Un étudiant à l'honneur : Gaël Rivière

Un étudiant à l'honneur : Gaël Rivière
Photo du hall du centre Assas
Gaël Rivière, étudiant en Master 2 à Assas, a été médaillé d’argent dans la discipline cécifoot lors des derniers jeux olympiques de Londres

Gael RiviereEn quelques mots, qui êtes-vous Gaël ?

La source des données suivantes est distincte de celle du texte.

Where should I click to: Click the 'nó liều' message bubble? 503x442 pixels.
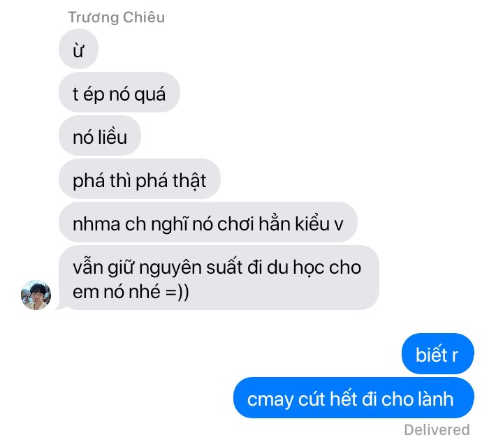100,135
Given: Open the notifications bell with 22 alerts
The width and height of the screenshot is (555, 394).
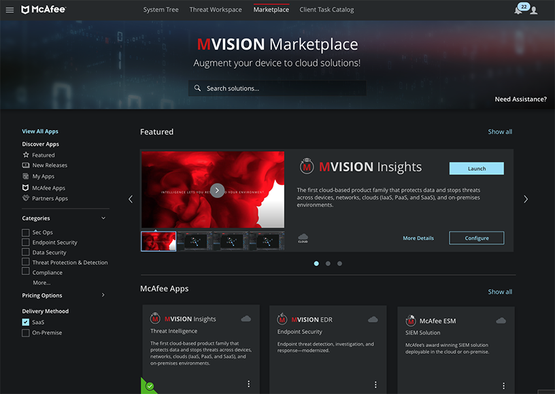Looking at the screenshot, I should 517,10.
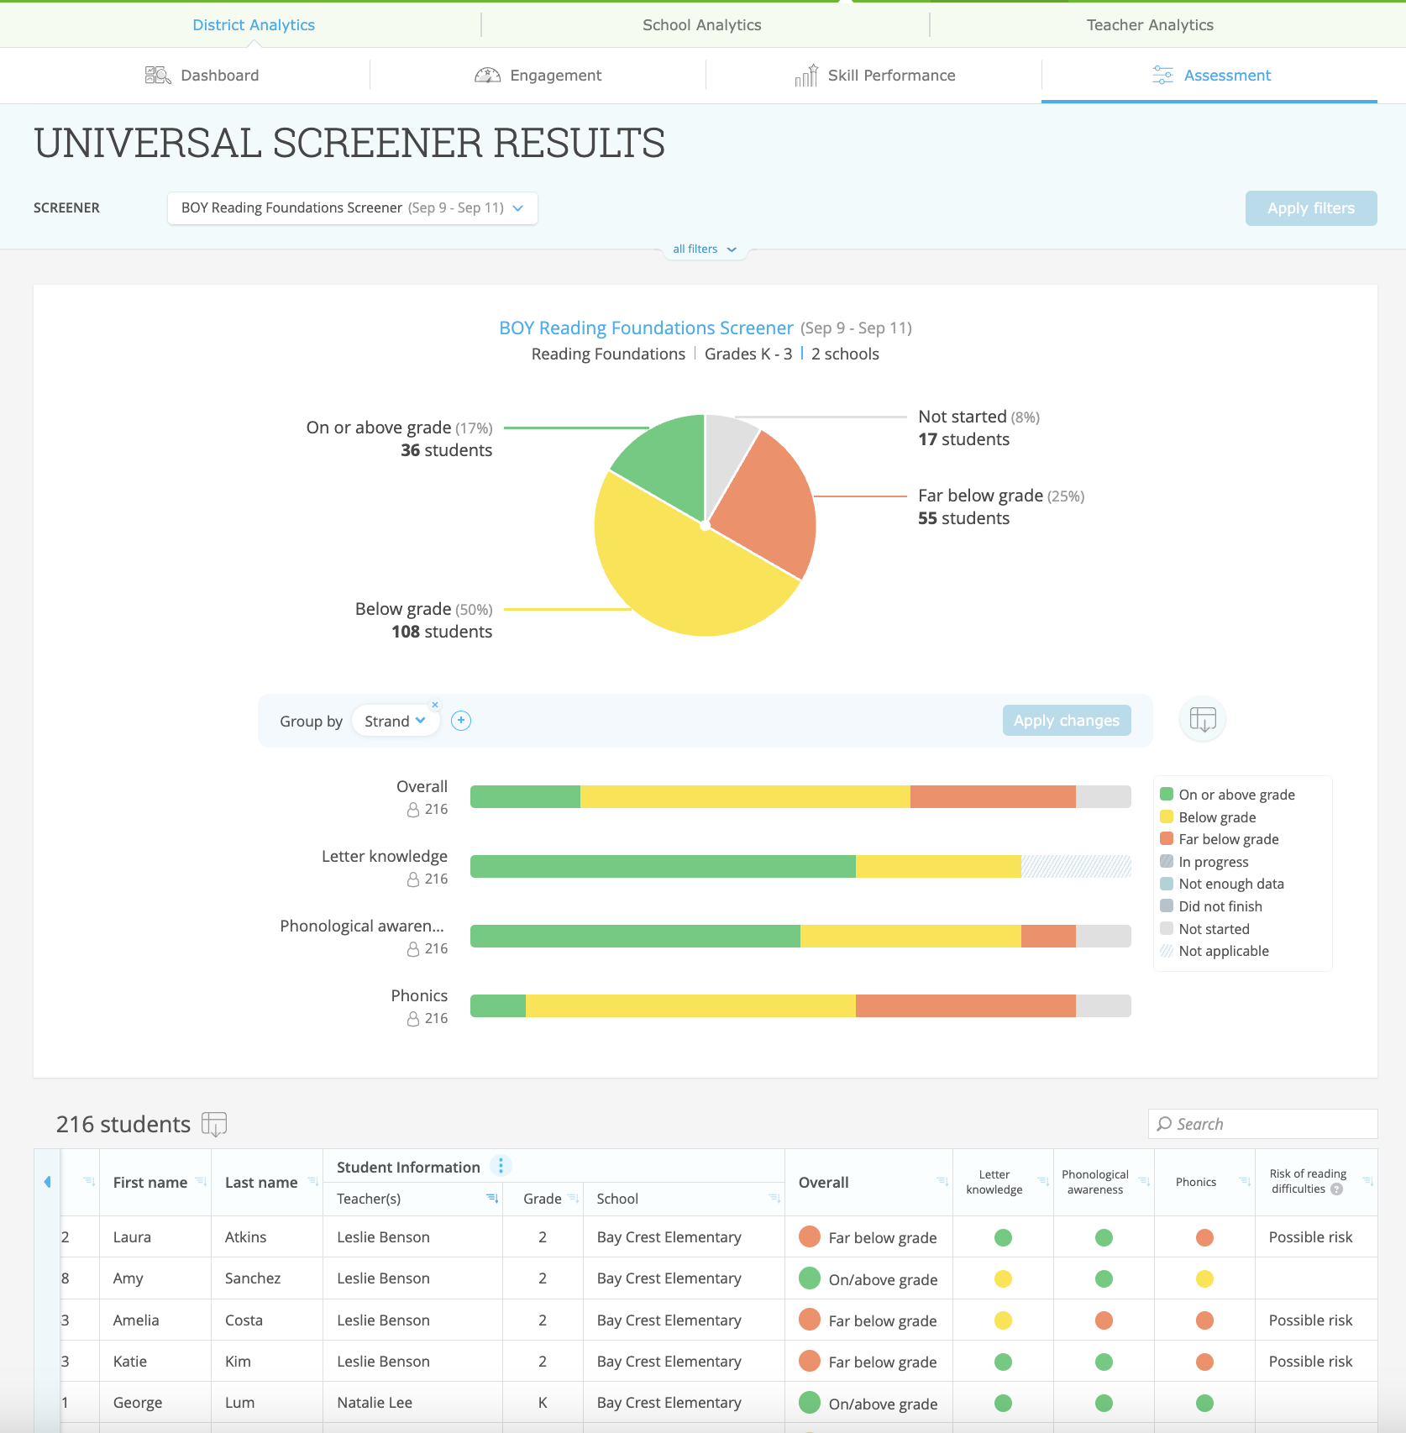Open the Strand group-by dropdown

point(395,722)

Gaël Rivière : J'ai 22 ans et je suis actuellement en master 2 de droit des affaires et fiscalités. J'ai suivi l'essentiel de mon cursus en droit à Assas, mais j'ai commencé par une première année de licence en droit à l'université de la Réunion. Outre le football, qui, au vu du temps que j'y consacre, est sans aucun doute une passion, je m'intéresse également beaucoup aux nouvelles technologies qui sont pour les non-voyants un vecteur d'indépendance considérable. Je fais également partie du bureau d'une association oeuvrant pour la pratique en toute autonomie des sports mécaniques par les non-voyants.

Qu'est ce que le cécifoot ? Et comment se passe une préparation olympique?

GR : Le cécifoot est, pour simplifier, du football pratiqué, moyennant quelques adaptations, par des non-voyants. Cette discipline se pratique à cinq contre cinq (quatre joueurs de champs non-voyants et un gardien voyant), sur un terrain de la taille d'un terrain de handball (40 x 20 m), durant deux périodes de 25 minutes.
Le ballon est sonore et, derrière chaque but, un guide est chargé d'indiquer la cible aux attaquants de son équipe. De plus, il existe une règle majeure qui oblige chaque joueur faisant une action de jeu, sans être en possession du ballon, à se signaler en disant « voy ».
Une préparation olympique ? Je dirais que cela représente trois ans d'endurance et un an de sprint. Il faut travailler beaucoup pendant trois années pour ne serait-ce que se qualifier pour les Jeux, et ensuite durant un an, il faut redoubler d'efforts pour essayer de ne pas passer à côté de l'évènement. Les entraînements et les stages de préparations sont démultipliés durant les mois qui précèdent la compétition. Paradoxalement, la période qui suit la qualification est la plus difficile à gérer parce qu'on est tiraillé entre l'envie d'en faire toujours plus pour être prêt et la crainte de se blesser.

Gaël Rivière

Avez-vous demandé un aménagement spécifique à l'université pour combiner vos études, votre activité sportive et votre handicap ? Si oui, cet aménagement a-t-il été satisfaisant ? Avez-vous des suggestions pour améliorer ses services ?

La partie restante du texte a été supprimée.